##### Records for the task

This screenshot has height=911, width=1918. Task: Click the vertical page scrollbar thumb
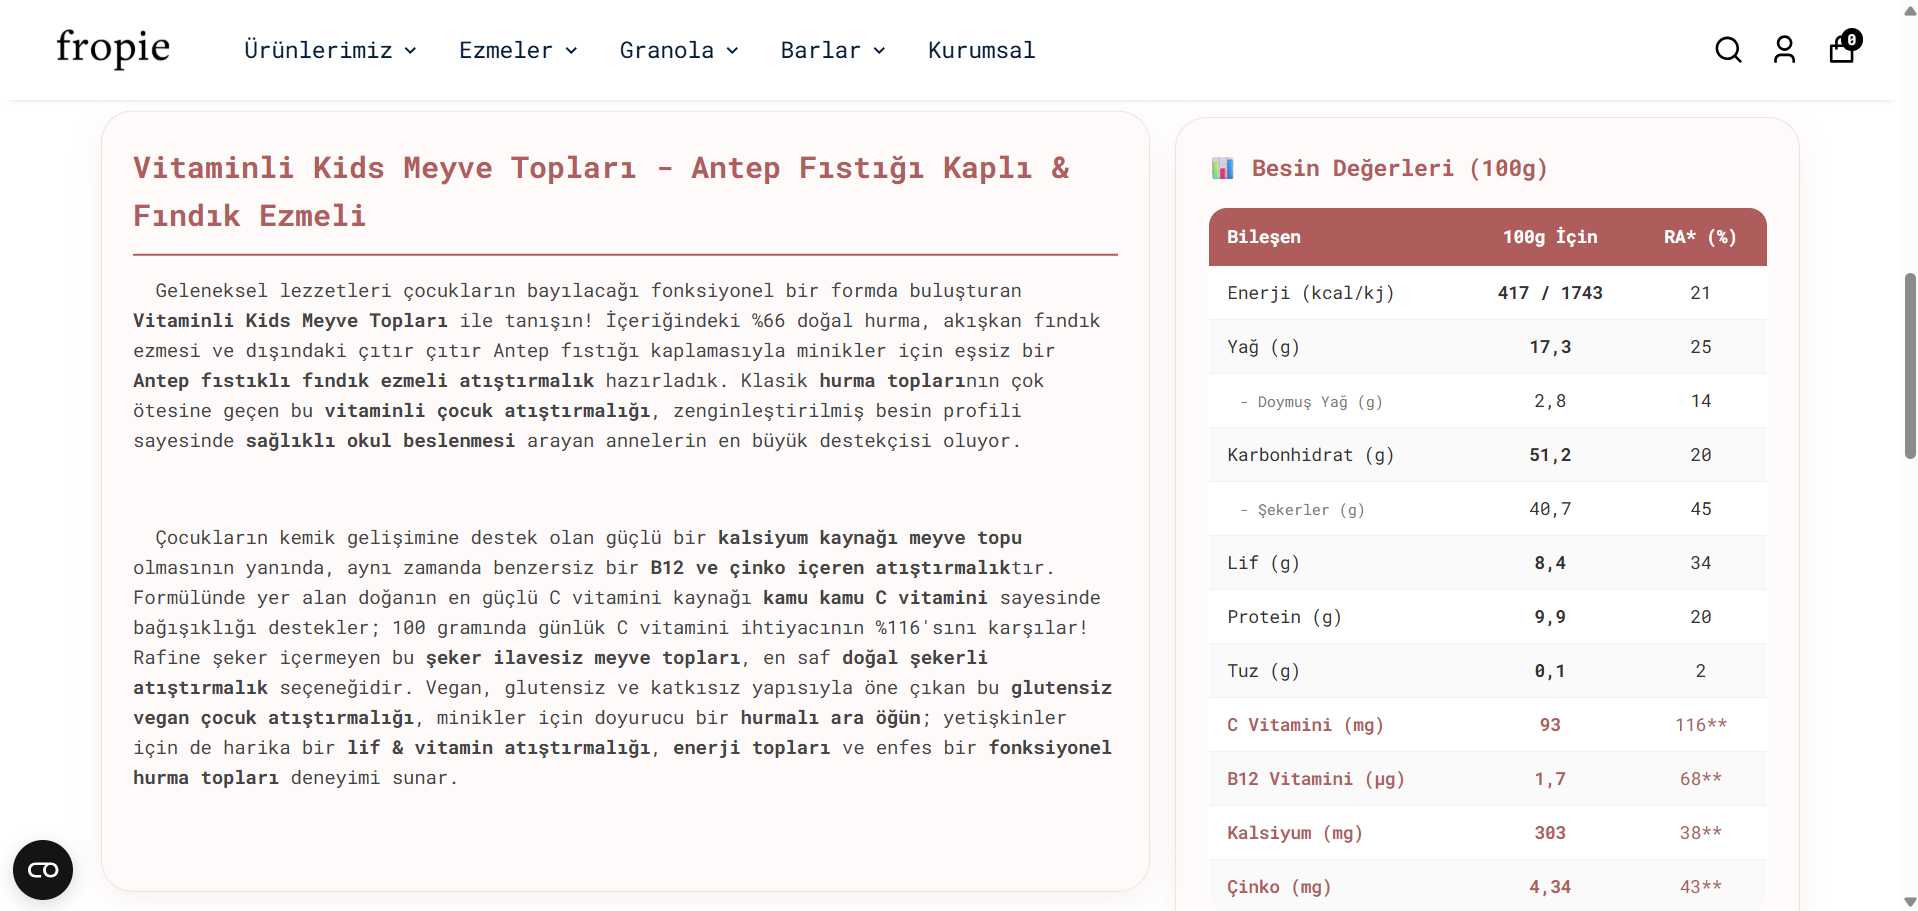(1909, 365)
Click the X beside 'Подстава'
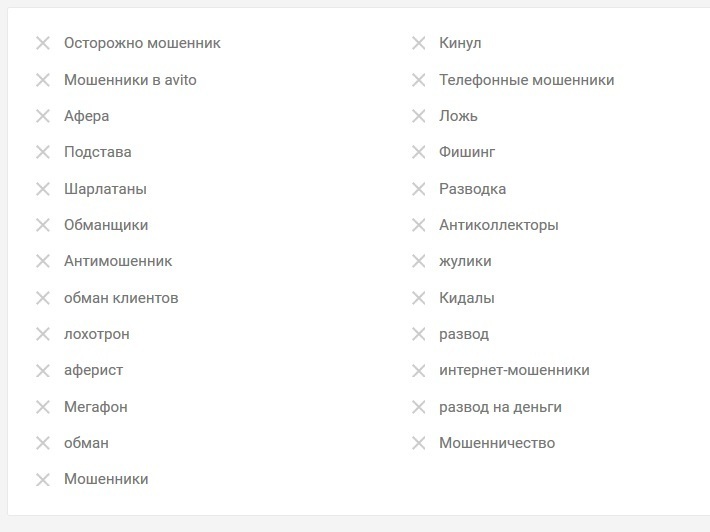 [43, 152]

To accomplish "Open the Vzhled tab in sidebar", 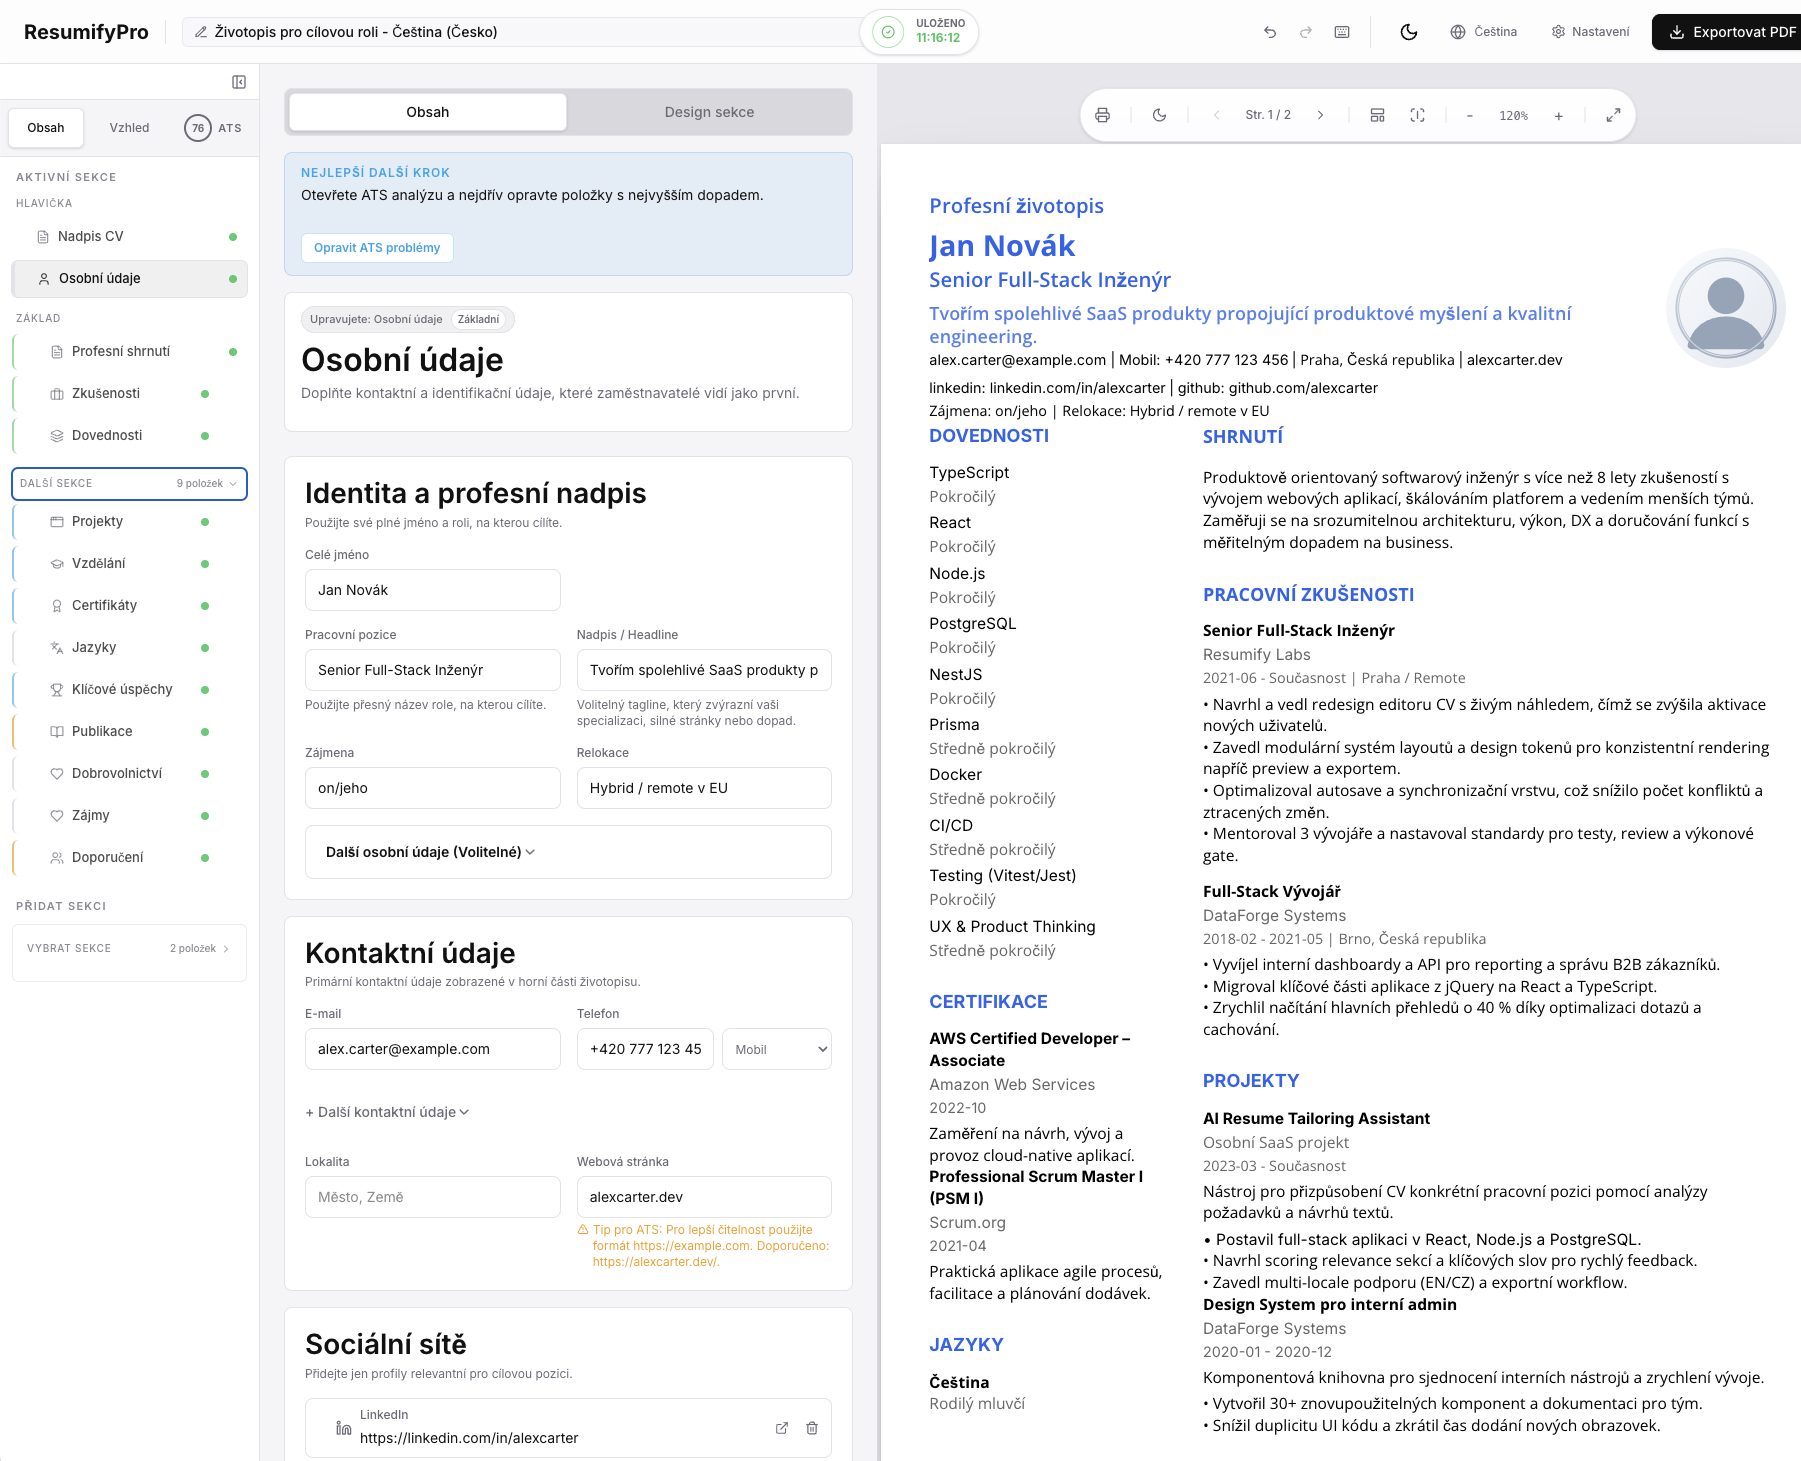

##########

What you need to do →
Could you reproduce all of the material exactly? Keep the pictures out of it.

Answer section →
This screenshot has height=911, width=1918. Task: Click the vertical page scrollbar thumb
(1909, 365)
Click the X beside 'Подстава'
 [43, 152]

To accomplish "Open the Vzhled tab in sidebar", 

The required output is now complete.